__RECORDS TO USE__.

-- -- --

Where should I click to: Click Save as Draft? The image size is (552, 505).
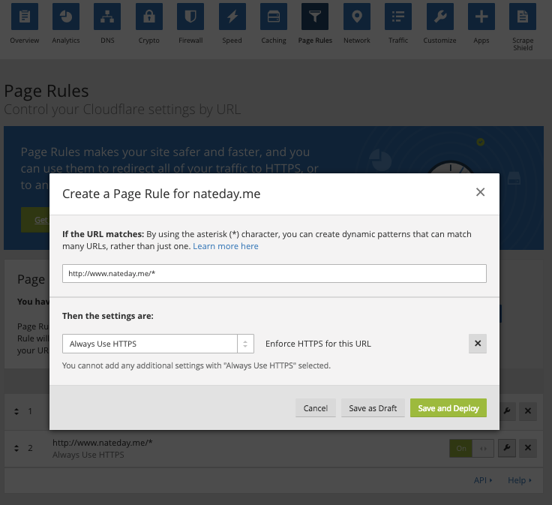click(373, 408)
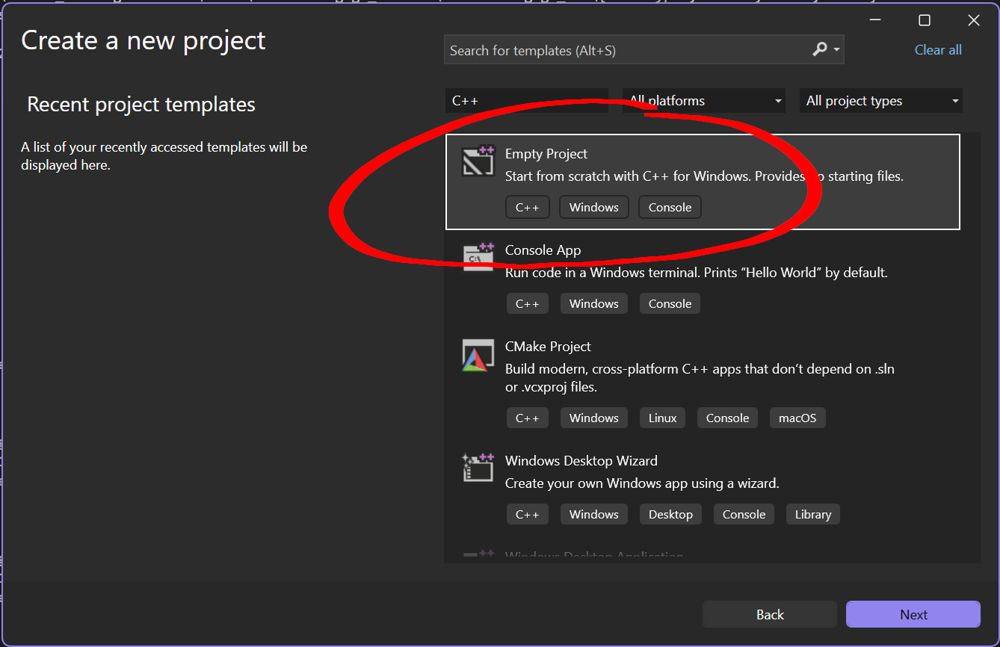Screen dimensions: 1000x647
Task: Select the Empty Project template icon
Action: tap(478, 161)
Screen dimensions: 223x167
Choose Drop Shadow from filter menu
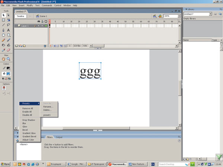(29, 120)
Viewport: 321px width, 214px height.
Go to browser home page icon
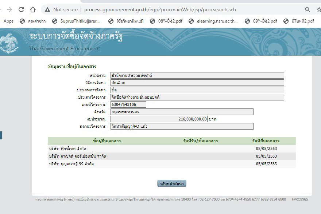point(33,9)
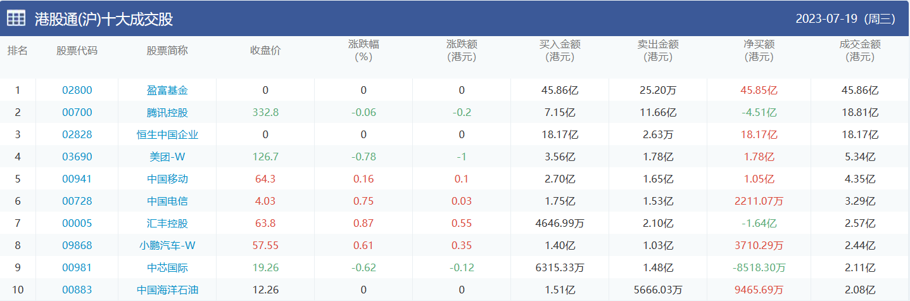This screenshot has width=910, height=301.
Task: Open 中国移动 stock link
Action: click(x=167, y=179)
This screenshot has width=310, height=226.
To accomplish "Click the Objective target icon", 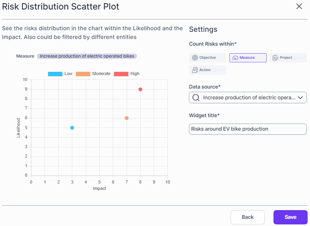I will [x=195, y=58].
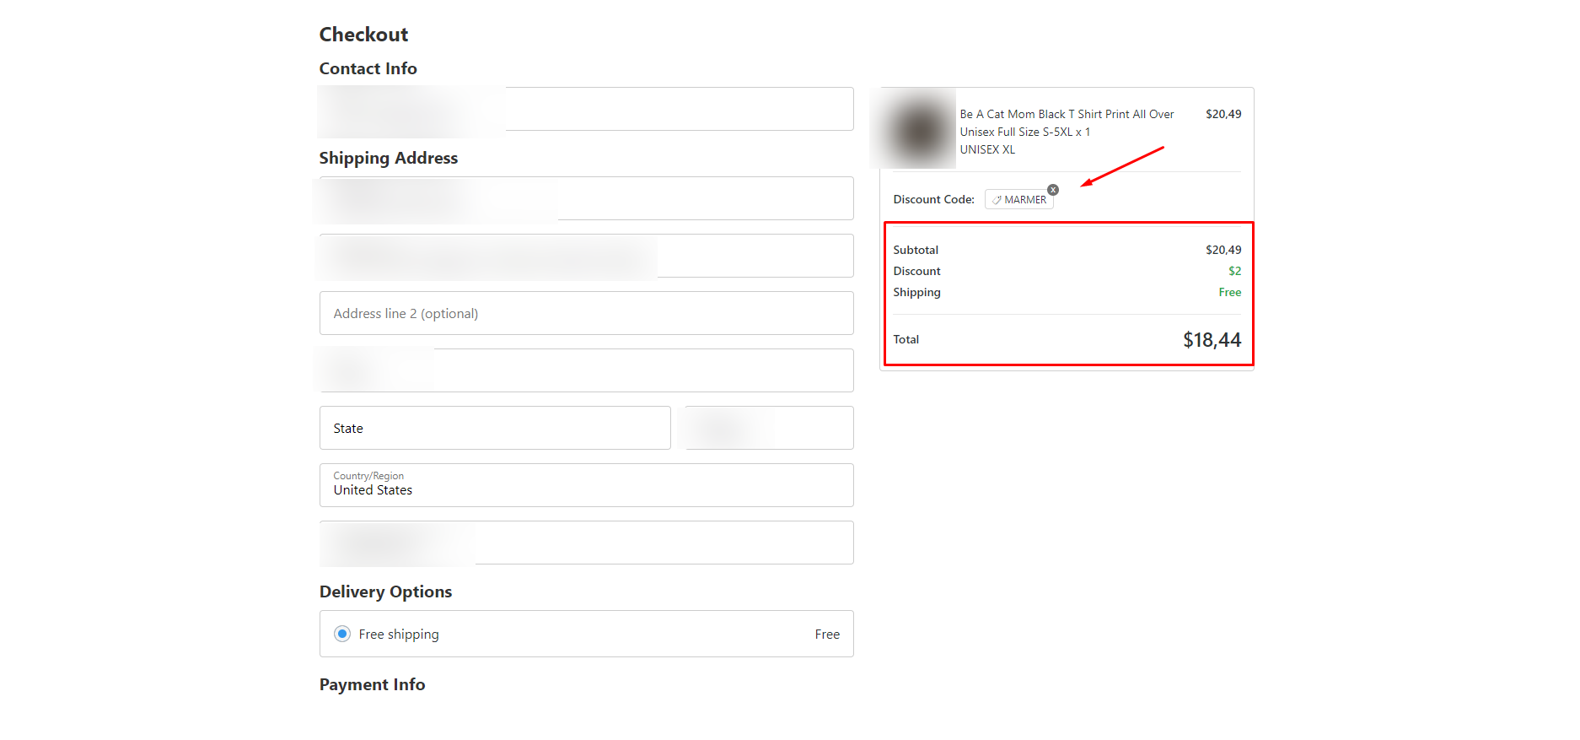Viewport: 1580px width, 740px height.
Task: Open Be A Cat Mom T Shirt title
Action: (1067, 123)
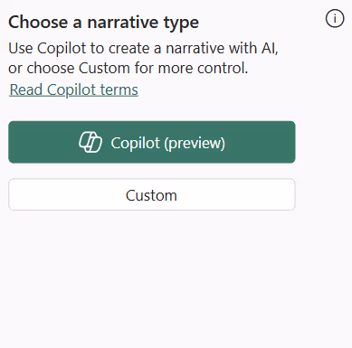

-- -- --

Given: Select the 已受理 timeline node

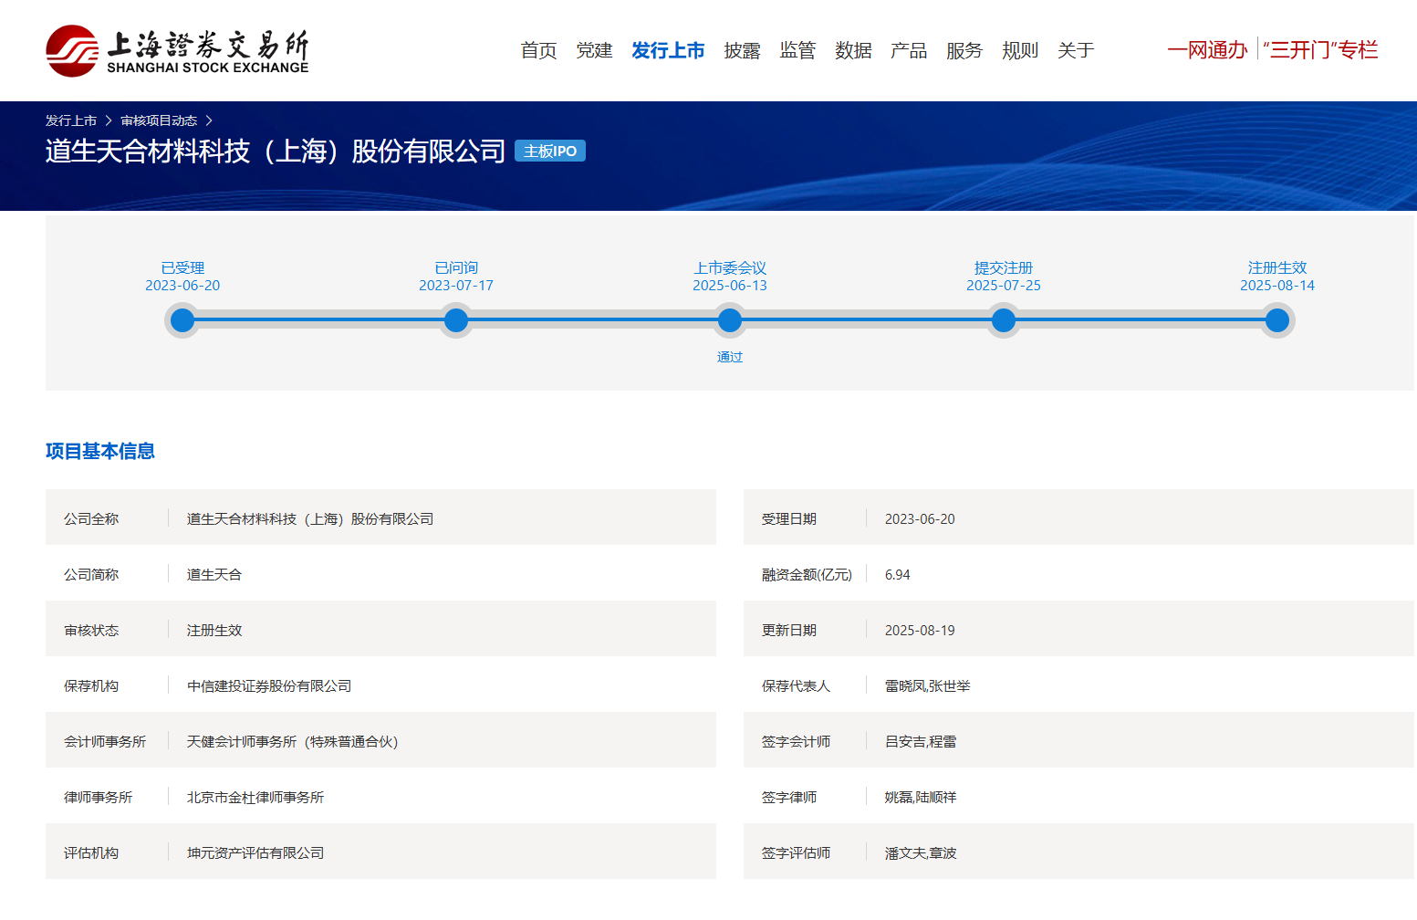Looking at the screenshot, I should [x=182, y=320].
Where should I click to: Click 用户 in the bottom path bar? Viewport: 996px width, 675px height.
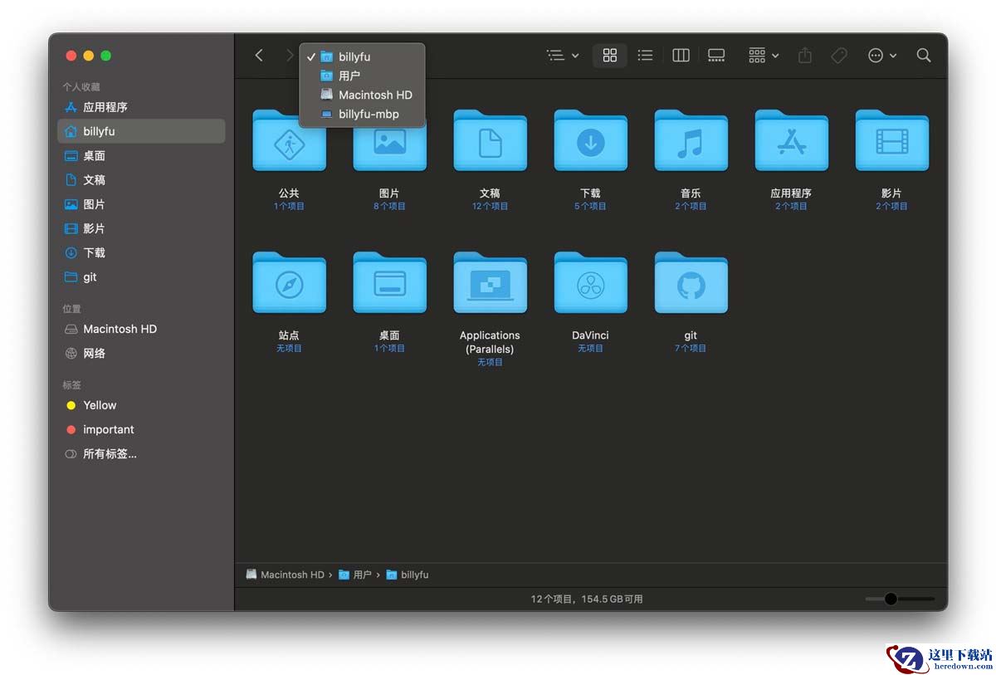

-- -- --

__DESCRIPTION OF THE TASK__.
Range to copy from the listing above: the line with "Where should I click to: Click Save" through the line with "This screenshot has width=310, height=226.". Transcribe it exactly and skip the pictures.

__REPLY TO THE EXERCISE__.
Where should I click to: Click Save as Draft? The image size is (552, 505).
click(373, 408)
Screen dimensions: 1000x647
Task: Select the Empty Project template icon
Action: tap(478, 161)
Screen dimensions: 223x167
Choose Drop Shadow from filter menu
(29, 120)
Viewport: 321px width, 214px height.
Go to browser home page icon
point(33,9)
This screenshot has width=910, height=301.
Task: Open 中国移动 stock link
Action: click(x=167, y=179)
This screenshot has width=310, height=226.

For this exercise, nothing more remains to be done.